SQLite is pre-installed on most Linux systems and macOS. It can import CSV files directly into an in-memory database for querying. This approach gives you the full power of SQLite’s SQL dialect without installing any additional tools.

Import and query a CSV file in a single command:

sqlite3 :memory: -cmd ".mode csv" -cmd ".import employees.csv employees" "SELECT department, COUNT(*) as count, AVG(salary) as avg_salary FROM employees GROUP BY department ORDER BY avg_salary DESC;"

SQLite returns the grouped results with averages sorted highest first:

Engineering,4,102000.0
Marketing,3,72000.0
Sales,3,70666.6666666667

The :memory: argument creates a temporary in-memory database that disappears when the command finishes. The .import directive loads the CSV file into a table named employees.

For joining multiple CSV files with SQLite, import both files before running the query:

sqlite3 :memory: \
  -cmd ".mode csv" \
  -cmd ".import employees.csv employees" \
  -cmd ".import departments.csv departments" \
  "SELECT e.name, e.department, e.salary, d.manager FROM employees e JOIN departments d ON e.department = d.department WHERE e.salary > 90000;"

This returns only the high earners matched with their department managers:

Alice,Engineering,95000,Alice
Carol,Engineering,105000,Alice
Eve,Engineering,98000,Alice
Hank,Engineering,110000,Alice

SQLite is the best option when you need full SQL support and do not want to install anything extra.

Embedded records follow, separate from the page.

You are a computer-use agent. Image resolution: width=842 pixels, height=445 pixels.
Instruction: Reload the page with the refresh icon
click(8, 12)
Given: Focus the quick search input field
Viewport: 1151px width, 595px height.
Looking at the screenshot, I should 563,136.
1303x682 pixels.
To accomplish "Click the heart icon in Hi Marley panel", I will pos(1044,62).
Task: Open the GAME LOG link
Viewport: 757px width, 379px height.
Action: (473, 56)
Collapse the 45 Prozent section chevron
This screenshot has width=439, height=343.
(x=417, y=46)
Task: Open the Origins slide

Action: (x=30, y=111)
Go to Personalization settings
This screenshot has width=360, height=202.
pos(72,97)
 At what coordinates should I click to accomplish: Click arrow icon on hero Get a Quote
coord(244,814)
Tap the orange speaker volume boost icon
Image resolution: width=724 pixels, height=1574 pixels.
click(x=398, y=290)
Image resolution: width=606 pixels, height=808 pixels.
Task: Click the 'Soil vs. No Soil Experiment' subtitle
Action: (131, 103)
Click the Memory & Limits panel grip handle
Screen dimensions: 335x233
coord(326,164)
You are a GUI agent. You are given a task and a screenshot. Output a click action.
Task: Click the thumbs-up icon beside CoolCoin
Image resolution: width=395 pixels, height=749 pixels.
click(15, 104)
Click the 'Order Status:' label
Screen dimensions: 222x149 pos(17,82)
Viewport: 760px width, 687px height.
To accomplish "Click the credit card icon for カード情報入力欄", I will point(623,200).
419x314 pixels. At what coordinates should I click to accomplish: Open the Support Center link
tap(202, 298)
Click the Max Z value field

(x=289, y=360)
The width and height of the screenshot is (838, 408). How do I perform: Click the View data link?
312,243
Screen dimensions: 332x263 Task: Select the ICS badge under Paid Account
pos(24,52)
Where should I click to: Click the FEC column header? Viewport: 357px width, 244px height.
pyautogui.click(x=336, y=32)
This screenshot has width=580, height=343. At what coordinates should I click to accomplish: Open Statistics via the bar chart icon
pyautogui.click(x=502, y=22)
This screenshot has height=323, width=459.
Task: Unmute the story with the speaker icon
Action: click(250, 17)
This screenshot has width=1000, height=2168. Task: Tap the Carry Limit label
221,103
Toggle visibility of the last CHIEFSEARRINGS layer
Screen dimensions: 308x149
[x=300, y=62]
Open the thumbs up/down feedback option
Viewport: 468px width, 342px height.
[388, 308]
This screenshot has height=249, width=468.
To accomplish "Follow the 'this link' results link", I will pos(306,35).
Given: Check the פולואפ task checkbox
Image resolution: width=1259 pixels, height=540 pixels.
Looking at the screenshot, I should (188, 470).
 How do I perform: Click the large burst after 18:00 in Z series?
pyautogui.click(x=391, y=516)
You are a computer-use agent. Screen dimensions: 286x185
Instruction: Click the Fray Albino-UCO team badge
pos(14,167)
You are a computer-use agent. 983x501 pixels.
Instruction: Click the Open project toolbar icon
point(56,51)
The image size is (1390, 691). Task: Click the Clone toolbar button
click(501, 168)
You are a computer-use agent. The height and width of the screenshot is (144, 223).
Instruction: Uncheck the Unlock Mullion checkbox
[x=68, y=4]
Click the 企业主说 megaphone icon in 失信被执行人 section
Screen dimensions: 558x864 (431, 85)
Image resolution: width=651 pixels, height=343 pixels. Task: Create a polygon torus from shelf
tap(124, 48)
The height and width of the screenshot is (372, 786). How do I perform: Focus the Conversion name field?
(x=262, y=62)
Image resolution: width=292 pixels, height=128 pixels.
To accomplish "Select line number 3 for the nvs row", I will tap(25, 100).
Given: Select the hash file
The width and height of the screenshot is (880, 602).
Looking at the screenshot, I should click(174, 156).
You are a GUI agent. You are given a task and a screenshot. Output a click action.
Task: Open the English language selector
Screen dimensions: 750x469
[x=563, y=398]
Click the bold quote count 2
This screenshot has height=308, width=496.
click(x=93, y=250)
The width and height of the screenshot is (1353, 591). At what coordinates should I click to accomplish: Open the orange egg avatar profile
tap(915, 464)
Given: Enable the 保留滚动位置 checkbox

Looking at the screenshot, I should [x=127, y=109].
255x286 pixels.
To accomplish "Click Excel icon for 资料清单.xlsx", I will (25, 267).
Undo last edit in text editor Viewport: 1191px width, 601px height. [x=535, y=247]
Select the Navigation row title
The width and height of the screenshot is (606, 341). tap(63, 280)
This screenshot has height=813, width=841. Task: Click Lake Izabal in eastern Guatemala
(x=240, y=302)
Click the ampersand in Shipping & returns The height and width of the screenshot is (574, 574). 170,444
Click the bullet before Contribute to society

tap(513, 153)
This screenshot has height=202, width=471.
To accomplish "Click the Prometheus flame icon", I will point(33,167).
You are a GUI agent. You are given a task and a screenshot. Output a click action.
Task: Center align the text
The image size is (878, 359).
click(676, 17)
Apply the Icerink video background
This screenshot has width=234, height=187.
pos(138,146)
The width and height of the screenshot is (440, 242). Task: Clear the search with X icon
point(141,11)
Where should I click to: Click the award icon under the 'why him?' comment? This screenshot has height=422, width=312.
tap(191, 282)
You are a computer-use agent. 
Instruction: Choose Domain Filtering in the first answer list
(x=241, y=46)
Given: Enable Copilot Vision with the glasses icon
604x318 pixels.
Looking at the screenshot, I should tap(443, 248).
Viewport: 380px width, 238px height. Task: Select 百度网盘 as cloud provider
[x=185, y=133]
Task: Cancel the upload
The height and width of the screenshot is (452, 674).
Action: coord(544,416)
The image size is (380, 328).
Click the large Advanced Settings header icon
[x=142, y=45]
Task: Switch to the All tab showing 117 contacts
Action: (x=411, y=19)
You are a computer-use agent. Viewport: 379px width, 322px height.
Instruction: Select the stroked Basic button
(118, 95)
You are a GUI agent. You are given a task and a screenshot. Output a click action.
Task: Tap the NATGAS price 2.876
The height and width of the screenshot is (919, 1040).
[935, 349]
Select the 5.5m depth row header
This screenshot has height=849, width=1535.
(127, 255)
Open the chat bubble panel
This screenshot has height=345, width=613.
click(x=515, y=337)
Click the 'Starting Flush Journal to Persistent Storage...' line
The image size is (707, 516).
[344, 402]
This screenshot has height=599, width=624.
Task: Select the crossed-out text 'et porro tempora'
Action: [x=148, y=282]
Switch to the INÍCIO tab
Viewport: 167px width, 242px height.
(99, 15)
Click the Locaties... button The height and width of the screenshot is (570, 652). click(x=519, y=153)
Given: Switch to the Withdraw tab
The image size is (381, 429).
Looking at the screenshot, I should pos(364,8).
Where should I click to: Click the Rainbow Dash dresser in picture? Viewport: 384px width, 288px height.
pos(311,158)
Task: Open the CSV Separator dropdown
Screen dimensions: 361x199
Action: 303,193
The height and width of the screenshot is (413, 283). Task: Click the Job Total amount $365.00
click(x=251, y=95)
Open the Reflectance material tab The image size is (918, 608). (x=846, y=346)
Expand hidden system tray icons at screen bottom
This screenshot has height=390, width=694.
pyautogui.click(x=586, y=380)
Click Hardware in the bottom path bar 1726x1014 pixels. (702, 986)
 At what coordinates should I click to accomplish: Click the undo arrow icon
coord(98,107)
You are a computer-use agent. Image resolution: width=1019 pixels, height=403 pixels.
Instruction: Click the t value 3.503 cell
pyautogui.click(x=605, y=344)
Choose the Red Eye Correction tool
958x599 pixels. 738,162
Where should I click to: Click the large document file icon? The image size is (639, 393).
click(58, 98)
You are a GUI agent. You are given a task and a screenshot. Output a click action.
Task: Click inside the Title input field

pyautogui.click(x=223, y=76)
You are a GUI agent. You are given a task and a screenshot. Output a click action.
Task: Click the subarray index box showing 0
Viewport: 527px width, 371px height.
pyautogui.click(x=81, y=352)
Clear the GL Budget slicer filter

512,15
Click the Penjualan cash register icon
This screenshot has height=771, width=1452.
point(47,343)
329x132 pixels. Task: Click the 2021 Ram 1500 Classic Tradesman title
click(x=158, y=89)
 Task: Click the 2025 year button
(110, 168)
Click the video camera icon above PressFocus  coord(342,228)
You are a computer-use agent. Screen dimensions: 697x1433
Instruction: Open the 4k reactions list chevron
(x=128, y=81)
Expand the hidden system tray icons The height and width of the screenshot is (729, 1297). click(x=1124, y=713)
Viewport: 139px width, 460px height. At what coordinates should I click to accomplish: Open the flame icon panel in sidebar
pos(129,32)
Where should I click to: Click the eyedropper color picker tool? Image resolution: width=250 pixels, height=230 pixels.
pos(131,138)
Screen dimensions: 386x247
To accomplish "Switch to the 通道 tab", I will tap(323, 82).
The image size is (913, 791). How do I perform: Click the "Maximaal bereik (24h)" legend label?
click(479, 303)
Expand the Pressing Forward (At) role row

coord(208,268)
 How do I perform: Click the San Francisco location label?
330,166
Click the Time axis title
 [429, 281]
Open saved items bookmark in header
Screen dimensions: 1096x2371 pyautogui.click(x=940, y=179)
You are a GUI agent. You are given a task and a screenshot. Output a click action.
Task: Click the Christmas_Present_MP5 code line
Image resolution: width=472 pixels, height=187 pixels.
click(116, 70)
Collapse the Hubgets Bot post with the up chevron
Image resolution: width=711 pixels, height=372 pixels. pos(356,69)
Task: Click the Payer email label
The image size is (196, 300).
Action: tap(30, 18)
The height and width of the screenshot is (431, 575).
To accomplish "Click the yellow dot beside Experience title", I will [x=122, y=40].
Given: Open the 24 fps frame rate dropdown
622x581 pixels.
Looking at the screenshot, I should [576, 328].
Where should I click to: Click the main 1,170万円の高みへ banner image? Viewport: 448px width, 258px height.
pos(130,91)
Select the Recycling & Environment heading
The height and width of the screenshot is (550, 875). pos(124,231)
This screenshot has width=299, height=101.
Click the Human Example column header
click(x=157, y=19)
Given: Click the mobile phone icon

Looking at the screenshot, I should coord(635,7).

If you manage databases regularly, check out our guide on managing MySQL, PostgreSQL, and SQL Server using SQLPad Editor.

Step 7: Query CSV Files with DuckDB

DuckDB is an embedded analytical database designed for fast processing of large datasets. It reads CSV, Parquet, and JSON files natively and handles files with millions of rows far faster than q, csvkit, or SQLite. The current stable release is version 1.5.0.

Install DuckDB on Linux:

curl -fsSL https://install.duckdb.org | sh

On macOS with Homebrew:

brew install duckdb

Query a CSV file directly without importing it first:

duckdb -c "SELECT department, COUNT(*) as headcount, ROUND(AVG(salary), 0) as avg_salary FROM 'employees.csv' GROUP BY department ORDER BY avg_salary DESC"

DuckDB auto-detects the CSV format and returns formatted output:

┌─────────────┬───────────┬────────────┐
│ department  │ headcount │ avg_salary │
│   varchar   │   int64   │   double   │
├─────────────┼───────────┼────────────┤
│ Engineering │         4 │   102000.0 │
│ Marketing   │         3 │    72000.0 │
│ Sales       │         3 │    70667.0 │
└─────────────┴───────────┴────────────┘

DuckDB handles JOINs across CSV files just as easily:

duckdb -c "SELECT e.name, e.department, e.salary, d.budget FROM 'employees.csv' e JOIN 'departments.csv' d ON e.department = d.department WHERE e.salary > 90000 ORDER BY e.salary DESC"

The results include column headers and type information:

┌─────────┬─────────────┬────────┬────────┐
│  name   │ department  │ salary │ budget │
│ varchar │   varchar   │ int64  │ int64  │
├─────────┼─────────────┼────────┼────────┤
│ Hank    │ Engineering │ 110000 │ 500000 │
│ Carol   │ Engineering │ 105000 │ 500000 │
│ Eve     │ Engineering │  98000 │ 500000 │
│ Alice   │ Engineering │  95000 │ 500000 │
└─────────┴─────────────┴────────┴────────┘

Where DuckDB really shines is with large files. A CSV with a million rows that takes q or csvsql 30+ seconds to process finishes in under a second with DuckDB. It also supports reading compressed files (.csv.gz), Parquet, and JSON out of the box.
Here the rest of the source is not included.